*Tasks:*
1. Please say whether each statement agrees with the news excerpt, answering yes or no and quoting the deciding words from it: (a) 2,000 suspicious transactions were reported in 2005. (b) The officers who were interviewed allowed their names to be published. (c) Some equipment was confiscated in Taiwan.
2. According to the news excerpt, by what year did President Arroyo aim to eliminate the national communist underground movement and secessionist groups in Mindanao?

*Excerpt:*
-------
The figure was more than triple the 2,000 suspicious transactions reported in 2005, the officer said.

Only a fraction of these cases have been subject to seizure applications. But the Isafp officer said the information allowed military and police intelligence groups to track the flow of logistics into the frontlines of insurgent groups, leading to some “preemptive strikes.”

This strategy will continue in 2007 until 2010, the timetable set by President Arroyo to eliminate the national communist underground movement and secessionist groups in Mindanao.

Funding sources

AFP officers from different service units spoke with The Manila Times in a series of interviews on the growth of Islamic extremist groups and developments on the communist insurgency. They requested anonymity because there was no clearance for the interviews.

The Isafp officer said the fund movements under review are worth “several hundreds of millions of pesos.”

“I cannot give you the exact value but we are talking here of drug money and illegal arms shipment,” the officer added.

The Times also learned that US intelligence units coordinate closely with Philippine counterparts, concentrating on linkages between crime and terrorism.

Among the cases quietly discussed was a counterfeit cigarette-manufacturing outfit suspected of being a conduit for funds to and from North Korea, officials said.

The sources would not reveal who the Philippine beneficiaries are but said a brother of a Hong Kong crime lord managed operations here until the middle of last year.

Intelligence sharing eventually led to the confiscation of some equipment in Taiwan and further probes into the North Korean financial network.

Last month, a wire reports said a Macau bank accused by Washington of aiding the laundering of illicit North Korean cash had handled tens and possibly hundreds of millions of dollars for Pyongyang last year.
-------
*Provided information:*

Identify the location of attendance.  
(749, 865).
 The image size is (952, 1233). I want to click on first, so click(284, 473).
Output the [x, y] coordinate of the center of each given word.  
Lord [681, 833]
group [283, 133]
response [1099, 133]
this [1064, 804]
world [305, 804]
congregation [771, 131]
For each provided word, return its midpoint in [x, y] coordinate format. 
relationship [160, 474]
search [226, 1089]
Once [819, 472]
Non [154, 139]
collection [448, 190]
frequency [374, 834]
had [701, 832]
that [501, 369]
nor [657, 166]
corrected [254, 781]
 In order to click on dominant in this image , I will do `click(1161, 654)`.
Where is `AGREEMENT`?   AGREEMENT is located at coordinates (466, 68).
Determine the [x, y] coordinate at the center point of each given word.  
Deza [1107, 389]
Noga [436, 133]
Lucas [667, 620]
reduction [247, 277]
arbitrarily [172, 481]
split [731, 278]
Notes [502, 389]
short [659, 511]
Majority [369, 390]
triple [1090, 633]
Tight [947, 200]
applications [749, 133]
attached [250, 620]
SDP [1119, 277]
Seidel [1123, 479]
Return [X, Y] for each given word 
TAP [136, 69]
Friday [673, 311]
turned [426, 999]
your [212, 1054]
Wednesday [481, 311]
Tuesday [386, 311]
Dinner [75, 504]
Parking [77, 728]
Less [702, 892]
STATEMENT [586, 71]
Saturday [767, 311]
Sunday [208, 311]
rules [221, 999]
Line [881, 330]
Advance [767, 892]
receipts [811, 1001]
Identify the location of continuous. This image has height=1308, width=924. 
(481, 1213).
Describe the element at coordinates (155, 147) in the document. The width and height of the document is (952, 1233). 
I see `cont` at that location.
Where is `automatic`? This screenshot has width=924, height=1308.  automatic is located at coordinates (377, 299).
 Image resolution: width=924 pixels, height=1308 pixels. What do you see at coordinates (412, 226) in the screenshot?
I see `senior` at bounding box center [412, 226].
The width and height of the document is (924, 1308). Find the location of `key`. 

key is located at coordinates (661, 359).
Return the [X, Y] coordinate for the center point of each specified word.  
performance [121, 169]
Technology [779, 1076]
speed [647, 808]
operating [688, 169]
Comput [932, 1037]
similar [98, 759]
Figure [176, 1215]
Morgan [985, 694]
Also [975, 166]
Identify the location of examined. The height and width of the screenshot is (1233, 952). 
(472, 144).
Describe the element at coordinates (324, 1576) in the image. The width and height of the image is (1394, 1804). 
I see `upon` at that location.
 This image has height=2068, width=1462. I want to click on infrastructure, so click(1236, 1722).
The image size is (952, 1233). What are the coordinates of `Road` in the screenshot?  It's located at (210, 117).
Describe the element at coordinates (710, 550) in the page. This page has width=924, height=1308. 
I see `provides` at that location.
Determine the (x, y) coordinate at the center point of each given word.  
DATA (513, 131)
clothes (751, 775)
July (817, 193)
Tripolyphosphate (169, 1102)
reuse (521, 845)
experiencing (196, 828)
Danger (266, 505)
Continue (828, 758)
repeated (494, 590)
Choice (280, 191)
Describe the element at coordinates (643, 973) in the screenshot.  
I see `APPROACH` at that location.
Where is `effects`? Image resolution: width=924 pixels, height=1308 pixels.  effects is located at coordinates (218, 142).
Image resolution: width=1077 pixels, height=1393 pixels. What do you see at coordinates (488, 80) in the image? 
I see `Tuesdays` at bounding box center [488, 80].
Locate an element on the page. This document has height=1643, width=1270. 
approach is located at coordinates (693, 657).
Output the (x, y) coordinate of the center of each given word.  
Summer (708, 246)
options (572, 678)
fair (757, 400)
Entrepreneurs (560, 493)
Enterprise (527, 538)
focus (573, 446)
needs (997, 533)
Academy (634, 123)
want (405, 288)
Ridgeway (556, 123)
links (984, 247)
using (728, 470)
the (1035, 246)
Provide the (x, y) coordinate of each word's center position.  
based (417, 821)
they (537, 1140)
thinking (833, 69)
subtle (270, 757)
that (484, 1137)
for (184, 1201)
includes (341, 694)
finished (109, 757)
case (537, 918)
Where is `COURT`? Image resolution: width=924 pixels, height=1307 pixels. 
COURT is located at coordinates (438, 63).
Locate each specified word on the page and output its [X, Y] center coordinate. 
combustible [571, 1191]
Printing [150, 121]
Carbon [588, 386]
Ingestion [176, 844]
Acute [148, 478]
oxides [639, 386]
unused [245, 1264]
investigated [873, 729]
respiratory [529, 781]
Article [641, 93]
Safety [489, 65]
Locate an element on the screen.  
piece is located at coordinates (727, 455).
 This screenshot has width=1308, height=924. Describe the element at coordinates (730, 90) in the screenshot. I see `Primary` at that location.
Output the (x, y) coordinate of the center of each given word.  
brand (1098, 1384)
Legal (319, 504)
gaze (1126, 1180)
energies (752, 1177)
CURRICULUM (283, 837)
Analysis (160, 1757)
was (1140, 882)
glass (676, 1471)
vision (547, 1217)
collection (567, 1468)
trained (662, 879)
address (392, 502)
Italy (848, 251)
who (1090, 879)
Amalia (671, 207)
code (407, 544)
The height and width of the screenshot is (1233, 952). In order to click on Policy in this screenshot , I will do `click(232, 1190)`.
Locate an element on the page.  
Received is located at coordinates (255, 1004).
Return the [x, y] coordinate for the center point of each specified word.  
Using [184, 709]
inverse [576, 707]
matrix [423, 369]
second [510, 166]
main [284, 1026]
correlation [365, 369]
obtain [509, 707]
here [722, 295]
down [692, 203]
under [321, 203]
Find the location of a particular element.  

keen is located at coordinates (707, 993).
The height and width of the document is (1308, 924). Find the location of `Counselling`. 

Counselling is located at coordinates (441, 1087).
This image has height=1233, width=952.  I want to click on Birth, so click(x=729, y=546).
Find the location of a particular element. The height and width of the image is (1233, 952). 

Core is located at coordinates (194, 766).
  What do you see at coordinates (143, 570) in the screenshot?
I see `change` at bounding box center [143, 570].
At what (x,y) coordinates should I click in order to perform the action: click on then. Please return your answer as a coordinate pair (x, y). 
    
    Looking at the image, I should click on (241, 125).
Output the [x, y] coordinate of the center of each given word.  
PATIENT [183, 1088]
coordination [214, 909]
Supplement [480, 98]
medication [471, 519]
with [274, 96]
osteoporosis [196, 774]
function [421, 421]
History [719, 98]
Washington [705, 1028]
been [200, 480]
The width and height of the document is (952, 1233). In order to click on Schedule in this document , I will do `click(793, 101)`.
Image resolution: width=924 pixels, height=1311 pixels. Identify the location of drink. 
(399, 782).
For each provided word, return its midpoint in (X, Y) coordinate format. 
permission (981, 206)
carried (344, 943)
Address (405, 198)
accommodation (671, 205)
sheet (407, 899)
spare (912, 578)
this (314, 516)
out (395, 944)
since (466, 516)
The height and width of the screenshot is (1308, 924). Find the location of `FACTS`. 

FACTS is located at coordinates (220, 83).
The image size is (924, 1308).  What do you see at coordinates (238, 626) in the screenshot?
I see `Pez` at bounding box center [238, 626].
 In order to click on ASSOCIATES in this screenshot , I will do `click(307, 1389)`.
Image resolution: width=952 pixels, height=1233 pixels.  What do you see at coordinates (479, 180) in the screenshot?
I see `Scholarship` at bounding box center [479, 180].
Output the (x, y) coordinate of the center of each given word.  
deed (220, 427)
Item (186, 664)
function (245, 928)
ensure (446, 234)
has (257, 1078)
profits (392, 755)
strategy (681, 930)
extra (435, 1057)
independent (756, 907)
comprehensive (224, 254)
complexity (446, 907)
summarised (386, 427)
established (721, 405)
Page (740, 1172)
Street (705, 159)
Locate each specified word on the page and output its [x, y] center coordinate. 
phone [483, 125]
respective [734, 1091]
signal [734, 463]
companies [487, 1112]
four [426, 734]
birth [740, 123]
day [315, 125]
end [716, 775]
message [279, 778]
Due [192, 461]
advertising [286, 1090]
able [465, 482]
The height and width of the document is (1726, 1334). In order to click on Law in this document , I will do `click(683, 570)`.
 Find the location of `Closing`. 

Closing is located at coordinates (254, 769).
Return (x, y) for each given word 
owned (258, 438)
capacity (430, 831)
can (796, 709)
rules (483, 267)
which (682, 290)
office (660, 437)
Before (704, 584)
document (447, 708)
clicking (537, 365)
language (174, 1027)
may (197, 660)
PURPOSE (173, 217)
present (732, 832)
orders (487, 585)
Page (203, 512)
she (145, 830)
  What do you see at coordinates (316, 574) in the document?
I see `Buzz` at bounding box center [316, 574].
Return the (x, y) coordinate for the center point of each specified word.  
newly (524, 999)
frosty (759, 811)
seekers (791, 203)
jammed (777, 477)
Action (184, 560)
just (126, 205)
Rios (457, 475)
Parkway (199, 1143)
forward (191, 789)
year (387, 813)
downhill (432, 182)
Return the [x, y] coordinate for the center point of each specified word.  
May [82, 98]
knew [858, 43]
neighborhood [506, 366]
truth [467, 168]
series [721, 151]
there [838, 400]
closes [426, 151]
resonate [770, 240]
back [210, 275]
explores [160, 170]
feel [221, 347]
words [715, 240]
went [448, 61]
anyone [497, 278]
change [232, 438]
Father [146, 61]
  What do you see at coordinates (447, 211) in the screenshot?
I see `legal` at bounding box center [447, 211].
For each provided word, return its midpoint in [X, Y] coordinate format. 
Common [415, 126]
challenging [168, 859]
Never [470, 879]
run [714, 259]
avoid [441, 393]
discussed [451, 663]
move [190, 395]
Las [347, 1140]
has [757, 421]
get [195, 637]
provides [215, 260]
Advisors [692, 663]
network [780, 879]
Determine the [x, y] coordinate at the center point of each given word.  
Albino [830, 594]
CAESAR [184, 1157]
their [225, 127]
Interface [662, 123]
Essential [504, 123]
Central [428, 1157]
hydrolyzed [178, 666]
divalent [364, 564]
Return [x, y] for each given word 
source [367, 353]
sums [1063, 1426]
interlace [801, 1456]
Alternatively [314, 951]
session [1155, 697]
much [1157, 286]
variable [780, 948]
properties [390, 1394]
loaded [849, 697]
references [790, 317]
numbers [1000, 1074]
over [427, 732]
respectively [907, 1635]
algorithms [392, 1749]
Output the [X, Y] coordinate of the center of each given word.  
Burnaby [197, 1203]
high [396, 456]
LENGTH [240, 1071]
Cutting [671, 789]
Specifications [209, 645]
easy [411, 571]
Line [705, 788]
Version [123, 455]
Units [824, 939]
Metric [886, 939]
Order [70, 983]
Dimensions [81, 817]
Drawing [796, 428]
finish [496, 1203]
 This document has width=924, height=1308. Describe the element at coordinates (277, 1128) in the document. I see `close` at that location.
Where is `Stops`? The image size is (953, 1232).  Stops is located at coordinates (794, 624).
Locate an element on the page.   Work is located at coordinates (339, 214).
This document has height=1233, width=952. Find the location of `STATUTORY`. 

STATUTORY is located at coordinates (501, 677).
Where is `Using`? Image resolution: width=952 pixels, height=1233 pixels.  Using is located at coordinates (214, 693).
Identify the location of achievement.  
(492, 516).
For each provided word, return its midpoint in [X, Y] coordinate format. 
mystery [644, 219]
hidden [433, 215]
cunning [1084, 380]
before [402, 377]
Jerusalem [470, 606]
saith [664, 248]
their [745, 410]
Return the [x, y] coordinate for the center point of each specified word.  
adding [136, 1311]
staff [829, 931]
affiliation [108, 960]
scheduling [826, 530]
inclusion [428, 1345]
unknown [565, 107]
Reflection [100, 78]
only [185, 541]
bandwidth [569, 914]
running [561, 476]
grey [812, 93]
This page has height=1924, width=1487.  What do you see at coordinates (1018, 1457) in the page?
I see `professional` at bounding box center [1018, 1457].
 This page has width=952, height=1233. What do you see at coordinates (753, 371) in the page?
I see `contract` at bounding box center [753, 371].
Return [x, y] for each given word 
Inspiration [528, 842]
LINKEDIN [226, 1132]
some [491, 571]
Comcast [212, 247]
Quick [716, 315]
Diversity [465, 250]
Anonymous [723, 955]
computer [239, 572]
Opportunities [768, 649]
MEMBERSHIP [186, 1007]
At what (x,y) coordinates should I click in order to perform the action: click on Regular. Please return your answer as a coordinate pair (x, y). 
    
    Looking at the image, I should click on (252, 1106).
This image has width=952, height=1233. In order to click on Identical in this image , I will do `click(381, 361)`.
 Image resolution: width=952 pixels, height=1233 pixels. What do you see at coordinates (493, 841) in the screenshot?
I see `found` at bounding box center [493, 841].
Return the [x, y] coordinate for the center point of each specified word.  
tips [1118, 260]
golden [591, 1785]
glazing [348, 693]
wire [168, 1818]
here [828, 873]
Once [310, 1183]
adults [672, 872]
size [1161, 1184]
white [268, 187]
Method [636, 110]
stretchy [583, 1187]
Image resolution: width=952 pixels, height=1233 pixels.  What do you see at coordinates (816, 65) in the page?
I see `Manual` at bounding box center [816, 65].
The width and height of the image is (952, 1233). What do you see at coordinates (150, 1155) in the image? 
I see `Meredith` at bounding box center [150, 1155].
-------
*Solutions for each task:*
1.
(a) Yes: "the 2,000 suspicious transactions reported in 2005"
(b) No: "They requested anonymity because there was no clearance for the interviews."
(c) Yes: "Intelligence sharing eventually led to the confiscation of some equipment in Taiwan"

2. 2010